I think they could have done a lot of that on top of 1e though. It just would have really added to the complication.
 

Clint_L

Legend
We've been mixing and matching playtest rules with 2014 rules for about a year now. It's fairly seamless. However, encounter balance is off more than it used to be, mostly because weapons-focused classes all hit MUCH harder, and they were already topping the damage meters. I'm assuming the MM changes that WotC has alluded to, which are designed to make creatures live up to their CR, are going to help fix this. For now, you just have to prepare your encounters to be a bit stiffer.

In terms of game play, 2024 is mostly quality of life stuff, and part of that is making classes viable in more situations. For me, using rage to improve abilities like perception seems weird, but our barbarian players really enjoys the increased utility, making his character less of a one note brute.
 

Yaarel

🇮🇱He-Mage
Based upon playtests, different visions for classes, and etc...

How has the playstyle changed from 5E to 5.5E?
Based on what we know so far, there amount of evolution to playstyle is minimal.

The only thing that catches my attention is level 1 characters are substantial. I prefer this anyway, because I like 4e level 1 which is substantial, felt 5e level was unhelpfully fragile, and welcomed the custom of an extra feat at level 1.

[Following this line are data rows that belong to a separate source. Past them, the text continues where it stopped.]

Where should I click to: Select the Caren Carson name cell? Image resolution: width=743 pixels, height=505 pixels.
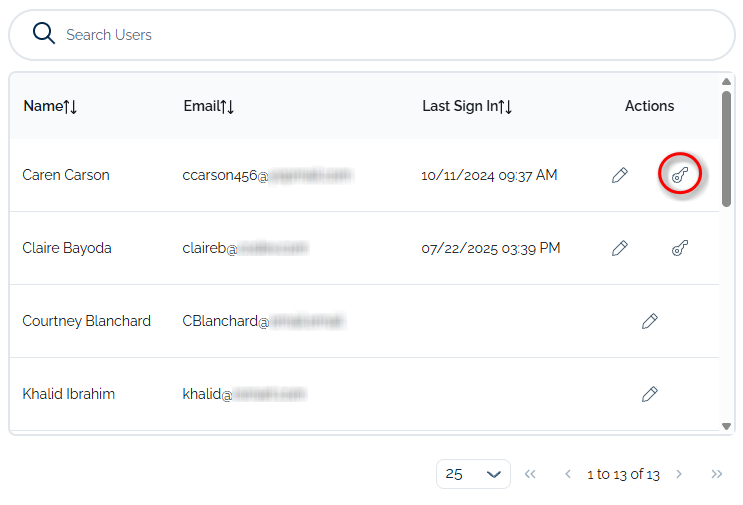(x=66, y=175)
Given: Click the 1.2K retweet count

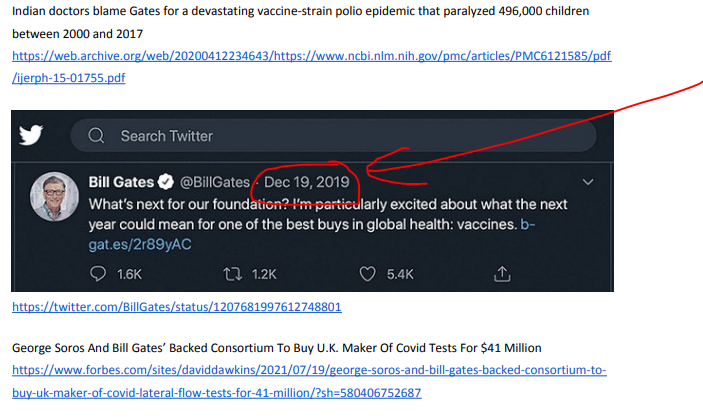Looking at the screenshot, I should (x=264, y=274).
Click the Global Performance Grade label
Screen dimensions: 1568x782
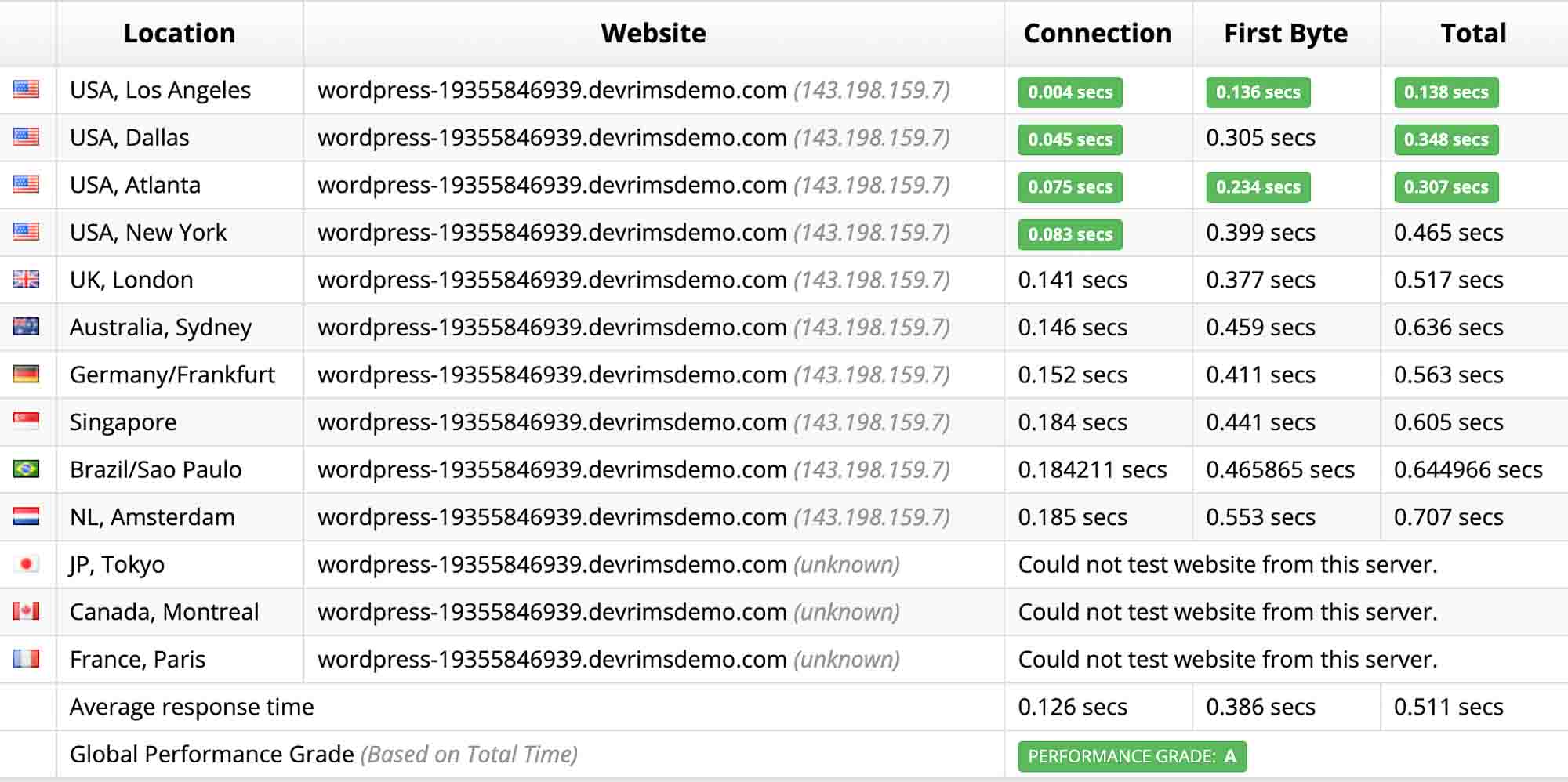(x=212, y=754)

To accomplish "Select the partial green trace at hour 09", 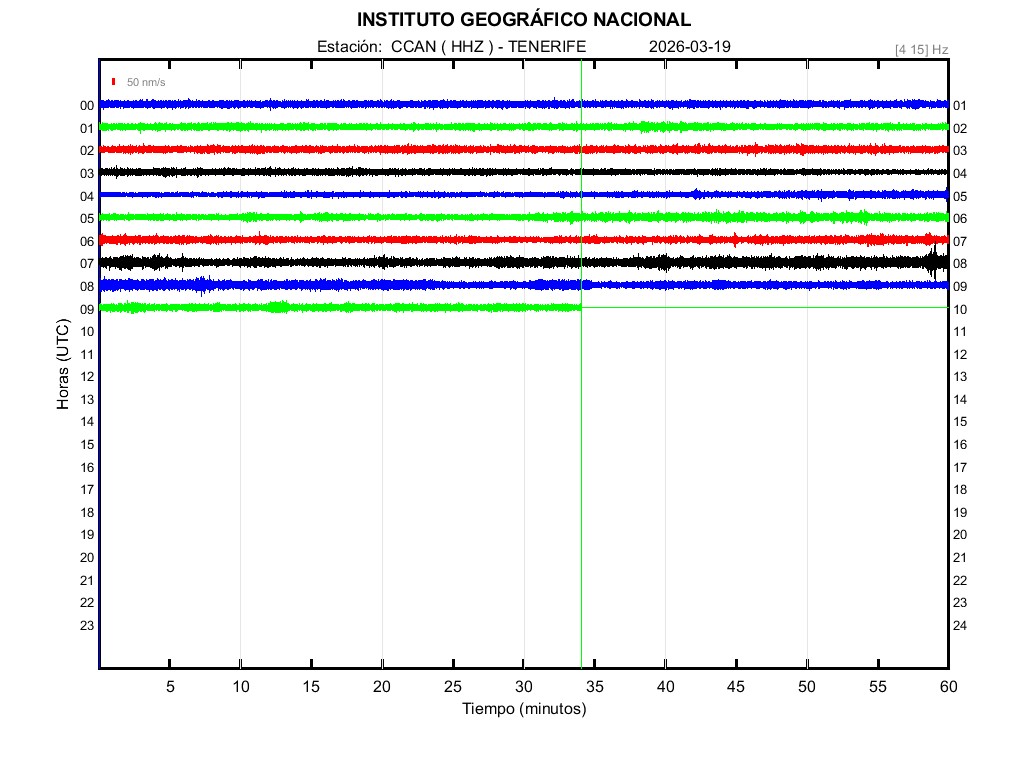I will pyautogui.click(x=340, y=307).
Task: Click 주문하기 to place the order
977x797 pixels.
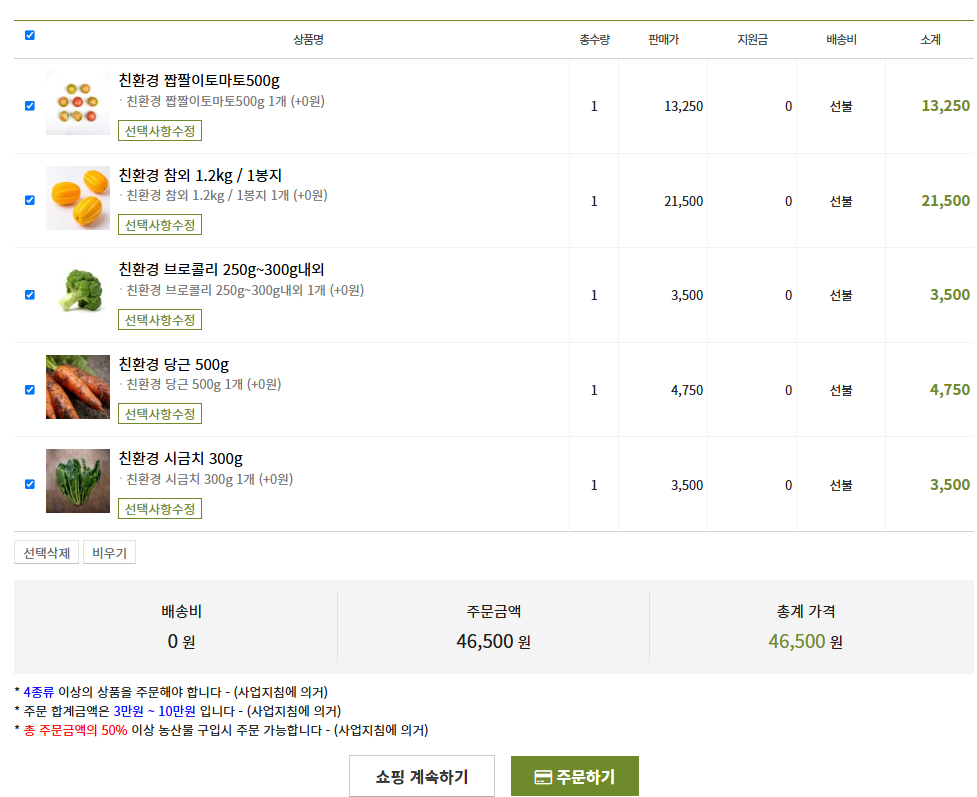Action: pyautogui.click(x=573, y=775)
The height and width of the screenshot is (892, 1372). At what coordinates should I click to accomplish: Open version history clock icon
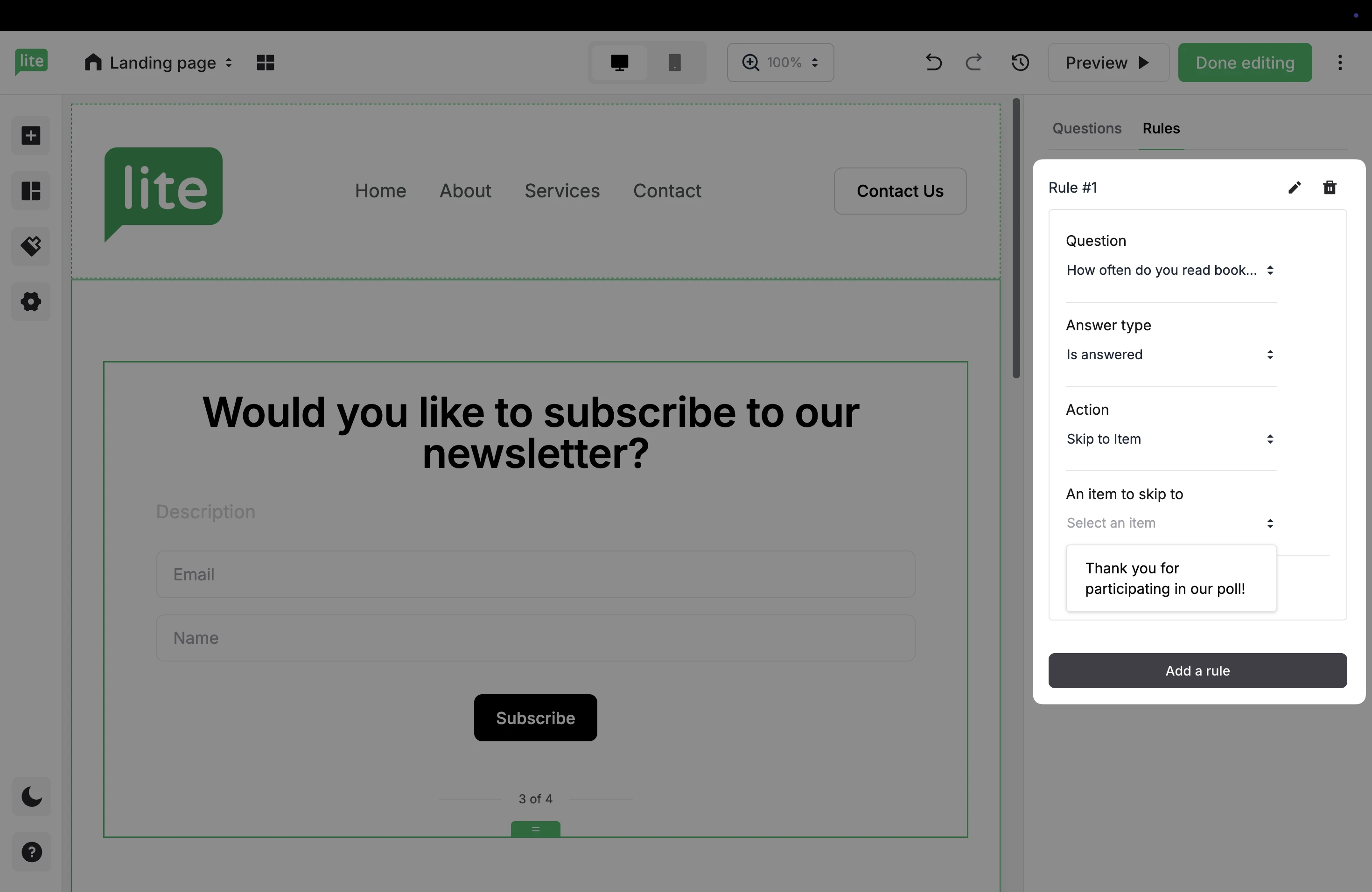pos(1020,62)
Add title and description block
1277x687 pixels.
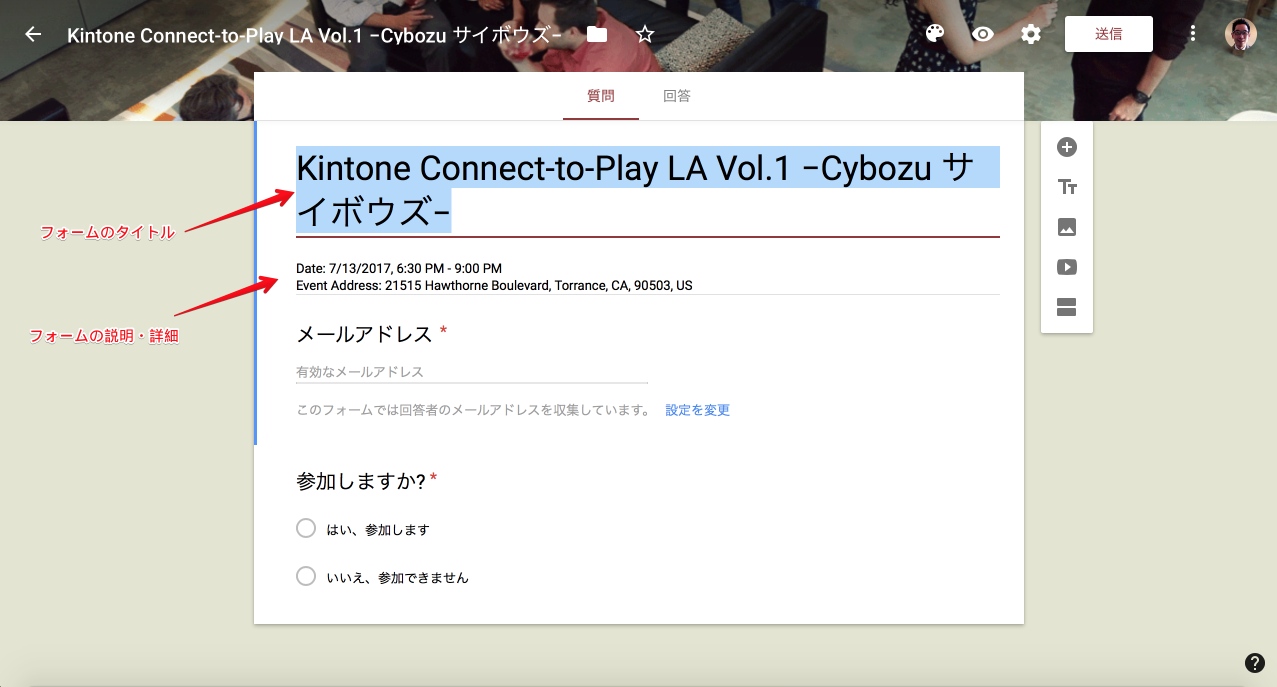coord(1067,187)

What really shifted for me is how I think about building a new player character. I love the species and background design spaces. I love the background mattering. It makes me think of where the character came from before becoming an adventurer. The character always starts of at age 20, or thereabouts. What the character was doing before then becomes more interesting. Typically, the character just finished some kind of apprenticeship, fosterage (learning a skill from a foster family), other kind of mentorship, or perhaps self-teaching. The ability improvements derive from this personal development. Now the extra feat happens before becoming level 1 in a class during the earlier background. Stories like a magical awakening during adolescence now have mechanical support. The skills are more meaningful in this context.

I feel actual relief D&D discontinues the term "race". The term species is the most accurate term.

So I am loving the resulting level 1 character.
 



TwoSix

"Diegetics", by L. Ron Gygax
Except this is the highest selling D&D edition ever. That don't want to risk screwing that up.

As much as I would love to see ability scores go out the window, and combine to-hit and damage into a single roll.
Which is what a standalone expansion wouldn’t be. Same core rules, new stuff.
 


the Jester

Legend
Well, there looks to be significant power creep for martial characters. Depending on exactly what happens to full casters, this might end up being basically rebalancing the two pc types against one another or it could be just straight up power creep overall.

That said, making martial characters cool and balanced with casters is a good thing. I just resent and dislike power creep and would prefer a different approach. I know that power creep is pretty much inevitable over time, but I don't like it.